### WRITTEN INSTRUCTION:
Transcribe the passage of the Taplow United article starting with "Taplow United Football Club is" and going on through "called Old Paludians.", keeping every word and mark unchanged.

### SOURCE EXCERPT:
================================
Taplow United
- Full name: Taplow United Football Club
- Founded: 1923
- Ground: Stanley Jones Memorial Ground, Taplow
- Chairman: Pat Guerin
- Manager: Michael Fountain
- League: Thames Valley Premier League Division Two
- 2025–26: Thames Valley Premier League Division Three, 3rd of 10 (promoted)
- Website: http://www.taplow-utd.co.uk
| Home colours | Away colours |

= Taplow United F.C. =

Association football club in England

Taplow United Football Club is a football club based in the village of Taplow, in the county of Buckinghamshire, England. They were founded in 1923 and offer football for boys and girls across all age groups from Under 7 to Under 18 plus 3 senior men's sides and a women's team. The men's first team currently compete in the and play at the Stanley Jones Memorial Ground.

==History==

The football club was formed by former pupils of Slough Secondary School in 1923, and were originally called Old Paludians.
================================
### DATA LINES:
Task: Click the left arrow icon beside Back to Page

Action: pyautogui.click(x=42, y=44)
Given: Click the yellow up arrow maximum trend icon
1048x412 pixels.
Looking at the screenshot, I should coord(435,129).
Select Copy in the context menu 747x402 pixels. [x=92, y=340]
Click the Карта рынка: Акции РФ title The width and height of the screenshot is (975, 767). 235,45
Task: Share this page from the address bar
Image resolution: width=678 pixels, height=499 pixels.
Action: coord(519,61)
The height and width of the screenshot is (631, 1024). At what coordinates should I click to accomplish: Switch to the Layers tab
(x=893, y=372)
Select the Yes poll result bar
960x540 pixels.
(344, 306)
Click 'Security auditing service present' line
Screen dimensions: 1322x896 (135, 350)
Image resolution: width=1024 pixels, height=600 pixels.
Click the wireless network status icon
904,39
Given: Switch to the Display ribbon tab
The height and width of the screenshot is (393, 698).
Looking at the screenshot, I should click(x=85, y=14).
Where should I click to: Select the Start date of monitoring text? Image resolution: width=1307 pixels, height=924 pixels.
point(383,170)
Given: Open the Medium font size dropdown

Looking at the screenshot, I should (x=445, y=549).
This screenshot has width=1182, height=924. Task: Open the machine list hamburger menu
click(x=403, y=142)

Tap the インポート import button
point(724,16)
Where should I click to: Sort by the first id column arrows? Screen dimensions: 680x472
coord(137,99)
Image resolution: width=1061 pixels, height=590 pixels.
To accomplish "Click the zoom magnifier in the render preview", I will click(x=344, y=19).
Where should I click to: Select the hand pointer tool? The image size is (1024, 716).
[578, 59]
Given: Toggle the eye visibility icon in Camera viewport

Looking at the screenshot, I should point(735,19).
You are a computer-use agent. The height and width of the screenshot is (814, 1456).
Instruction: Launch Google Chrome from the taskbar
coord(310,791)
================================
### TASK SOLUTION:
Taplow United Football Club is a football club based in the village of Taplow, in the county of Buckinghamshire, England. They were founded in 1923 and offer football for boys and girls across all age groups from Under 7 to Under 18 plus 3 senior men's sides and a women's team. The men's first team currently compete in the and play at the Stanley Jones Memorial Ground.

==History==

The football club was formed by former pupils of Slough Secondary School in 1923, and were originally called Old Paludians.